On retrouve cet imaginaire pour les bossu-e-s, pied-bots, boiteux-ses,
etc. On comprend mieux, dans ce contexte, pourquoi il est si facile de
stigmatiser Le Pen sur son handicap : cela renforce les préjugés
les plus éculés sur le " méchant borgne ". L'iconographie
de Le Pen à travers les caricatures (par exemple, Charlie-Hebdo)
ou les textes de chansons de rock " alternatif ", qui ont usé et
abusé de cet amalgame facile, sont extrêmement dangereux,
car ils génèrent une haine viscérale, où la
raison est absente.
Or, en attaquant Le Pen sur ce handicap,
on attaque tous ceux qui ont le même handicap et on utilise la même
rhétorique que ceux qu'on combat. C'est une évidence, mais
elle ne semble pas toujours avoir effleuré les grand-e-s militant-e-s
de l'antiracisme et de l'antifascisme ! Attaquer Le Pen sur ses idées
et non sur son handicap, c'est précisément refuser la "lepenisation
des esprits".
Cela fait une nouvelle fois le jeu
des idées réactionnaires, car la méchanceté
gratuite est à la portée du/ de la premier-e stupide venu-e.

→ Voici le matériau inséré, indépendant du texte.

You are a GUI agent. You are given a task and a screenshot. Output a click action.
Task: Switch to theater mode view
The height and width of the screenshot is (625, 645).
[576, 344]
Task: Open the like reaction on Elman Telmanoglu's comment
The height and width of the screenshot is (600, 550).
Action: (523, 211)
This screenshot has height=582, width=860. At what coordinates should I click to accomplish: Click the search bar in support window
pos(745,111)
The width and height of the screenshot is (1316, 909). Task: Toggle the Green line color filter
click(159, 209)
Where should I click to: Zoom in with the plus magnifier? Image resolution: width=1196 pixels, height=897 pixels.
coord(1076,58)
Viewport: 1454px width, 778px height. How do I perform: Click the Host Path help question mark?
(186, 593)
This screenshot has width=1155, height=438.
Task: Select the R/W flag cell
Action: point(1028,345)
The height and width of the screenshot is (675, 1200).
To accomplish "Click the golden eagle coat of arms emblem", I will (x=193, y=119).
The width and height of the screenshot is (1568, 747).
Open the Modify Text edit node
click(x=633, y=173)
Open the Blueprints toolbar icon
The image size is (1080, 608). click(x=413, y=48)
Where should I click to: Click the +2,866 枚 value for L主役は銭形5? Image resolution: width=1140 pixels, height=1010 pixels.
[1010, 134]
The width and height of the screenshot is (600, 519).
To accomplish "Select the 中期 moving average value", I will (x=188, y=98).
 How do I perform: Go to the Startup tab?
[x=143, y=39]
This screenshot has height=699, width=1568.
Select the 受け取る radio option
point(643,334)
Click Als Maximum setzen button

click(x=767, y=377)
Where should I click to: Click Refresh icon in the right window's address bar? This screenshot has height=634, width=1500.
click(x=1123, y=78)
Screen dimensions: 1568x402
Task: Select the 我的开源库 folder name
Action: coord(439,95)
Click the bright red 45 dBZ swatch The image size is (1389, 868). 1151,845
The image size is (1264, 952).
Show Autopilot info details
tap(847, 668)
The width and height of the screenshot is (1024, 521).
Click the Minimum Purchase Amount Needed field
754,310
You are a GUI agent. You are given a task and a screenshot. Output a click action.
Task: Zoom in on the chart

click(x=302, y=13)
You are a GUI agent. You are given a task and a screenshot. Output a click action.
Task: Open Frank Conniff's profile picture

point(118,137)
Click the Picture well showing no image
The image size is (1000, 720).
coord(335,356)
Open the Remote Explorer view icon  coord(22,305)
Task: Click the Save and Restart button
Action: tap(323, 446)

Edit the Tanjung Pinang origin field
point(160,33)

Effectivement cela demande aucune remise en question. Ces " idées
faciles d'accès " montrent qu'il manque une véritable prise
de conscience de certains préjugés ou plis mentaux. A cet
égard, les militant-e-s, les médias militants ont un rôle
essentiel à jouer. Ces situations ne peuvent se développer
que si on les encourage ou même si on les tolère, car le droit
au respect passe par le langage et l'attitude réciproque. Entre
signer des pétitions, manifester pour soulager sa bonne conscience
et réfléchir au quotidien sur les préjugés
pour tenter de trouver des solutions, il y a un monde.
Une Église
sénescente ?
Les remarques acerbes sur
la santé de Karol Wojtila l'assimile à une Église
catholique décatie, sénile. Cette analogie est hélas
pas vraiment justifiée, l'Église romaine se porte plutôt
bien et connaît même une nouvelle jeunesse (par exemple, apparition
de mouvements charismatiques catholiques, de nouveaux ordres religieux).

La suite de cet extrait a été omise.